Para sair do Parque das Nações, subi pela Baptista Russo, cortei para o prolongamento dos Estados Unidos da América, entrei para Chelas, desci e atravessei a ponte que nos leva às Olaias, subi até à Alameda e, então, tu ligaste-me. Ainda bem que o fizeste porque, mesmo que inconscientemente, acho que me dirigia para tua casa. Gosto do que sinto quando Lisboa me trata como uma pessoa só, mas a ideia de parar em tua casa, subir até ao quarto e acordar-te com, talvez, um beijo faz-me sentir ainda melhor. Adoro o teu quarto pela manhã. Mas tu não estás em casa. Tens aulas e eu sinto-me um tolo por ter acreditado que, deitado na tua cama, ainda sonhavas com monstros e outras criaturas. Combinamos almoçar, mas ainda faltam algumas horas para isso.
Só quando desligas é que dou conta do lugar onde parei. Lisboa volta a tratar-me como um jovem (ou um adulto) que, sozinho, percorre a cidade numa bicicleta. Nunca tinha estado ali e, inevitavelmente, rendo-me aos encantos de uma terra que, de forma incansável, esconde lugares que a minha vida inteira não trará tempo para descobrir. No cimo da Alameda há um pequeno largo que tem esta vista primorosa para uma parte da cidade.
Alguns velhos estão por ali sentados e, mesmo eles, contêm aquela beleza triste e simples, coberta pelo manto fresco da sombra das árvores. Sento-me por um bocadinho e como uma ou duas batatas do pacote de Lays que trago na mochila. Sinto-me tão confortável com a t-shirt branca, os calções de ganga, as havaianas e de mochila às costas. Nela trago, apenas, uma camisola, a
Educação Sentimental do Flaubert e as batatas.
Quinze minutos depois, torno a pegar na biciletra e desço a grande velocidade a pequena colina da Alameda, alcançando a Almirante Reis. Ora ando na estrada, tornando-me parte da confusão do tráfego, ora torno-me um modesto cidadão, com uma bicicleta, que atravessa as estradas pela passadeira. É como me convém porque, para mim, o dia de hoje não tem regras. Não existem sinais vermelhos, sentidos obrigatórios, passeios ou estradas reservadas para o bus, nem mesmo contra-mãos. Hoje, o Sol, o vento e a cidade fazem de mim uma pessoa livre.

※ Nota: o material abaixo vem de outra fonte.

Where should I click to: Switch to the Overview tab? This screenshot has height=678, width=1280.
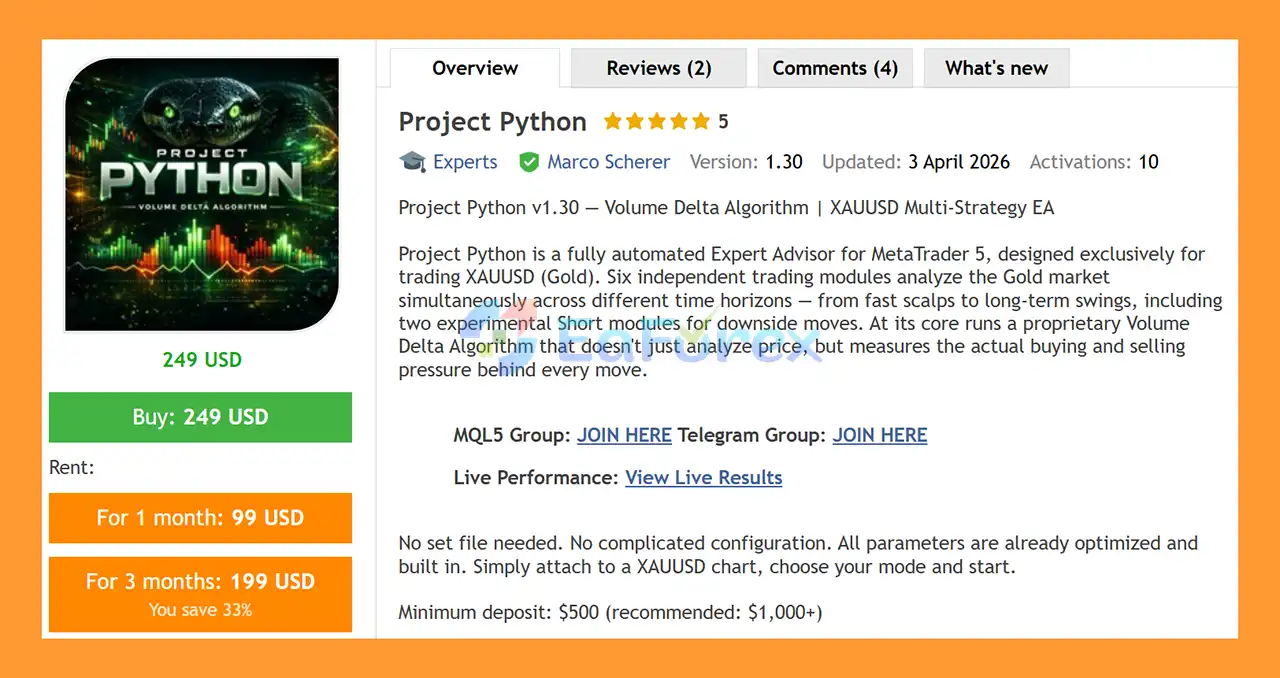(474, 67)
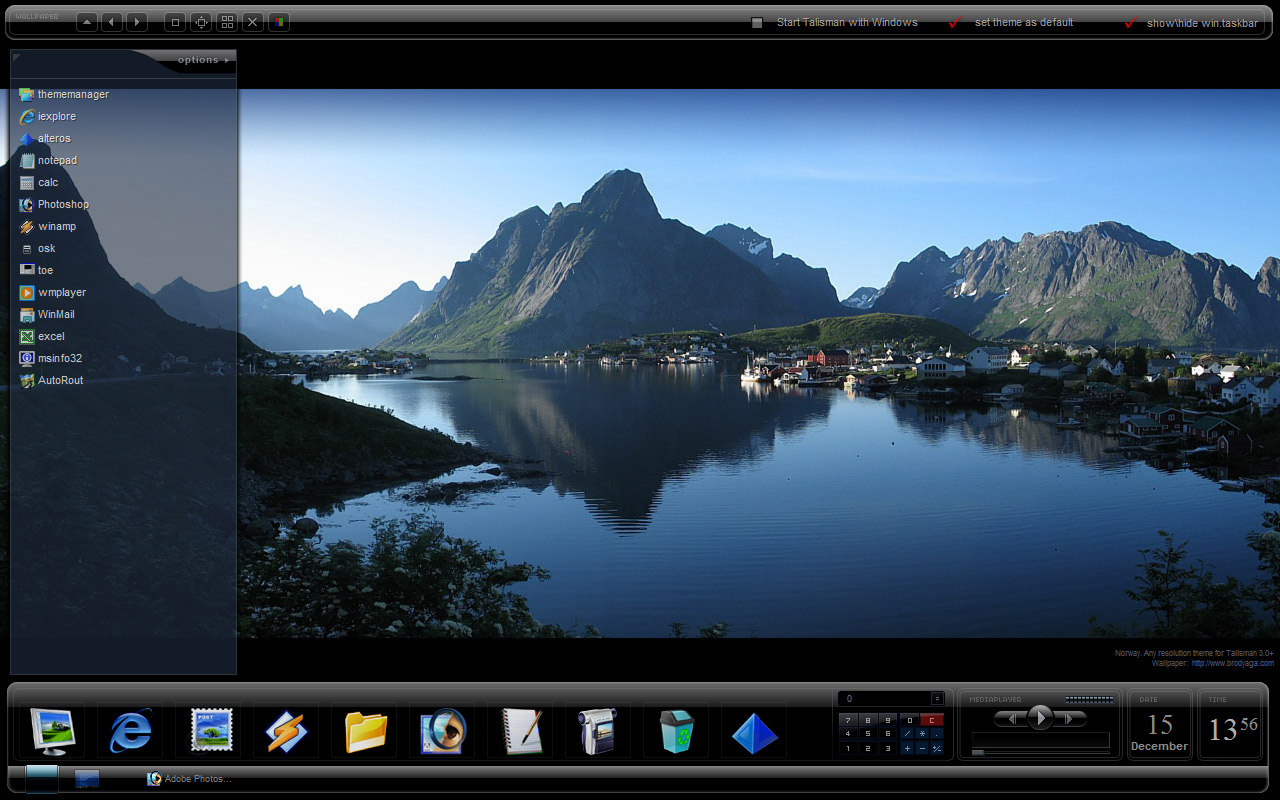Switch to next wallpaper with right arrow

coord(137,22)
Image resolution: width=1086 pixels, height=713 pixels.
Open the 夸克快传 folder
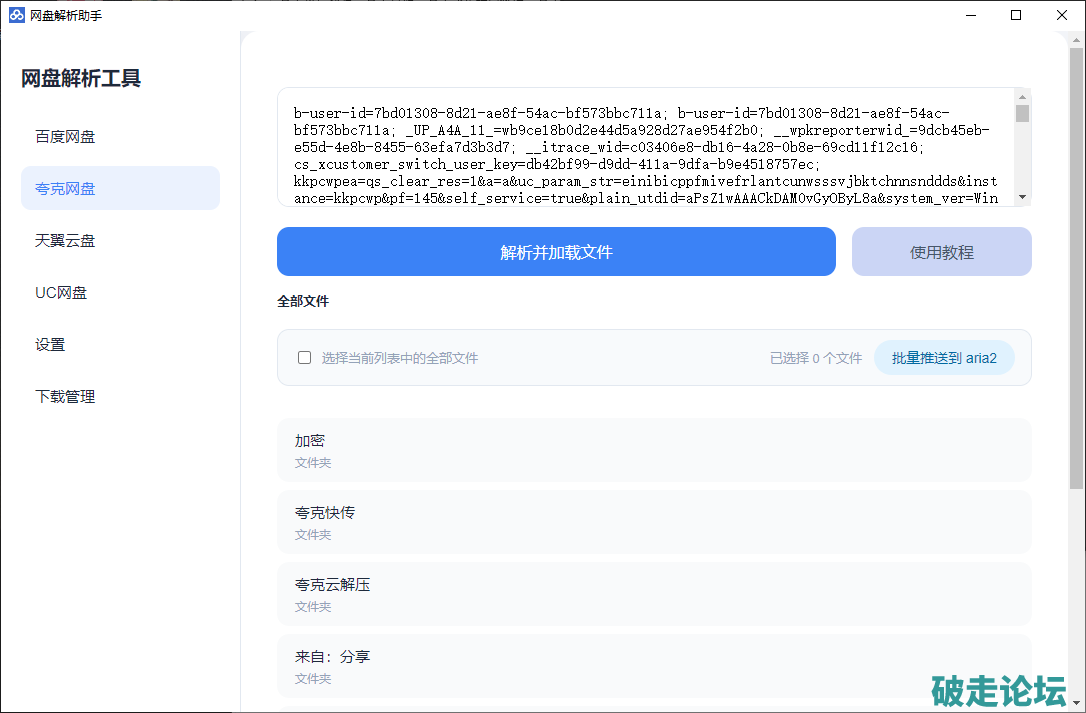coord(654,522)

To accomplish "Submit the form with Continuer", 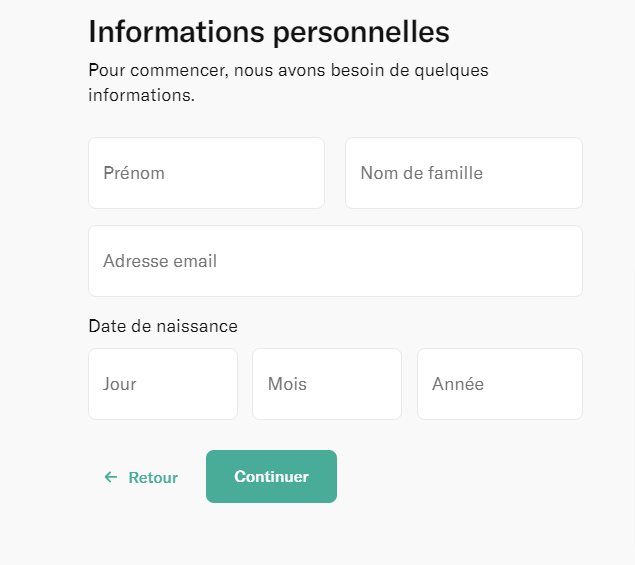I will coord(271,477).
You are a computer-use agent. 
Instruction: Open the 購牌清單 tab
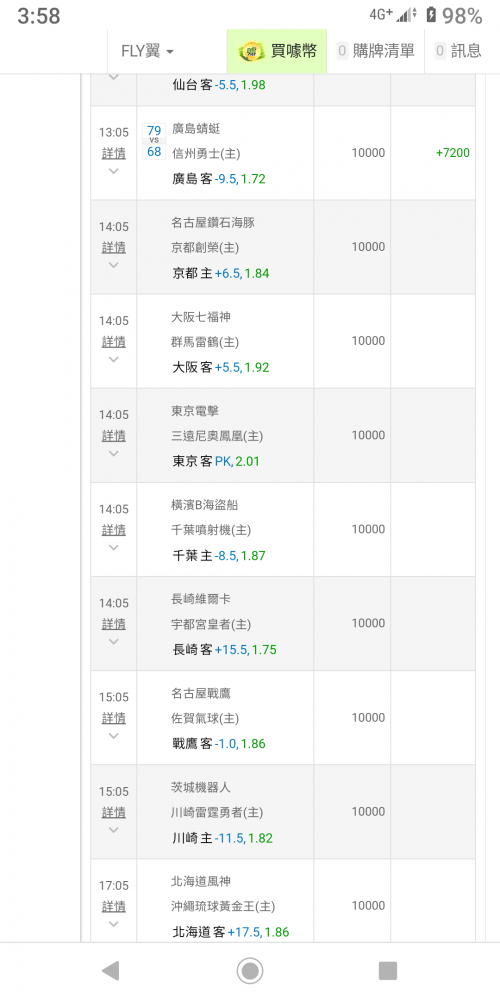coord(376,52)
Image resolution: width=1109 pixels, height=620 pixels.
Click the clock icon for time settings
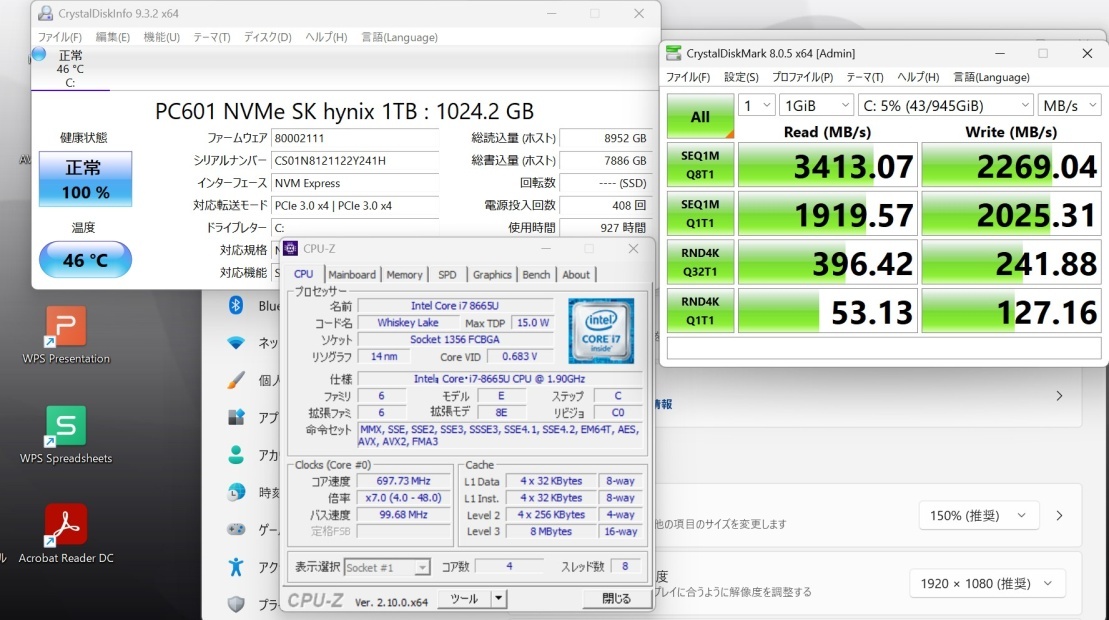click(236, 491)
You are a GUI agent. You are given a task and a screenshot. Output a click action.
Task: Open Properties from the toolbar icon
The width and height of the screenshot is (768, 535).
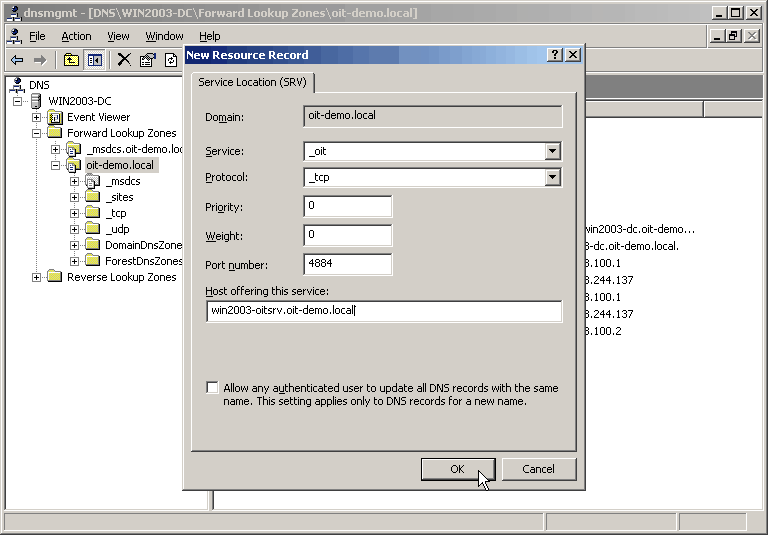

Subo na direcção do Saldanha e continuo a pedalar a caminho de Entrecampos. Encontro-te junto à Estação de Comboios e faço-te companhia até à tua faculdade, onde irás ter aulas. Gosto de pedalar devagarinho ao teu lado. Gosto de conversar contigo, ao mesmo tempo que me tento equilibrar por me fazeres andar tão devagar. Tenho a certeza que não conseguirias andar a esta velocidade sem cair. Adoro o teu jeito trapalhão quando andas de bicicleta – é tão teu. Despeço-me de ti porque vou almoçar com ele e continuo a minha viagem ao longo da Avenida de Berna.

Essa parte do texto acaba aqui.